POLITICS

Corruption is a phenomenon that sticks to those in power, DNA head says

In an interview with Mediafax, Daniel Morar, Chief Prosecutor of the National Anti-Corruption Directorate (DNA), whose term in office is due to expire August 12, holds that “corruption is a phenomenon that sticks to those in power, who hold the levers of power and those who have a say on how the state budget is used.” If it’s to look at recent sentences, and I’m talking the sentences in the first pat of 2012, we see that those who went behind bars early this year are from all the three large parties in Romania.  And we have five – two ministers, one state secretary, two MPs – and they all come from all the political parties,” the DNA head says, in whose view, the, DNA found its identity, is praised, and he is hopeful nothing wrong will happen to this institution after his departure, as he has no reason why something good should get changed. Morar maintains that, unfortunately, during the past couple of years, corruption is mainly combated thru criminal law means, which is inefficient, given the phenomenon is more widespread than prosecutors and police could cope with.
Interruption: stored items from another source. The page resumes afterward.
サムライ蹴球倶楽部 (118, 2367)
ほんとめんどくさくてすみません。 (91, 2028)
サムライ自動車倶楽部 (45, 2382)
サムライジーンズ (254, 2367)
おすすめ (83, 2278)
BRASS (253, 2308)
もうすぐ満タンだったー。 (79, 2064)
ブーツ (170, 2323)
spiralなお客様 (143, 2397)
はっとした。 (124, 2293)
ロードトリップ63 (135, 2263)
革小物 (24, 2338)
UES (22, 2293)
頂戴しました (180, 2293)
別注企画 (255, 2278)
Also, the DNA head considers that judges look all too much at political changes or think and accept to too great an extent the belief that a juridical institution depends on politicians. “Eventually, it is obvious that political decision makers influence the way a criminal investigation is carried out, by pure and simple changing a law, so on and so forth, by providing financing or not. However, I believe that magistrates should be more concerned about what happens within the system and take into account that, eventually, all the penal investigations, if we refer to penal justice alone, are conducted by prosecutors and judicial police officers, yet they are subordinated to prosecutors,” Morar said during the interview.The DNA chief prosecutor says: “I don’t understand those colleagues or former colleagues who are trying – aside from a certain case – to obtain positions thru non-transparent negotiations.” “It is normal for the proceedings to be transparent, it’s normal for the Superior Council of Magistracy (CSM) too, to see you, the minister as well so the president could decide based on well-established criteria, and mainly on the basis of a CV and those negotiations shouldn’t be made in restaurants or the catacombs of their juridical life,” the DNA head warned.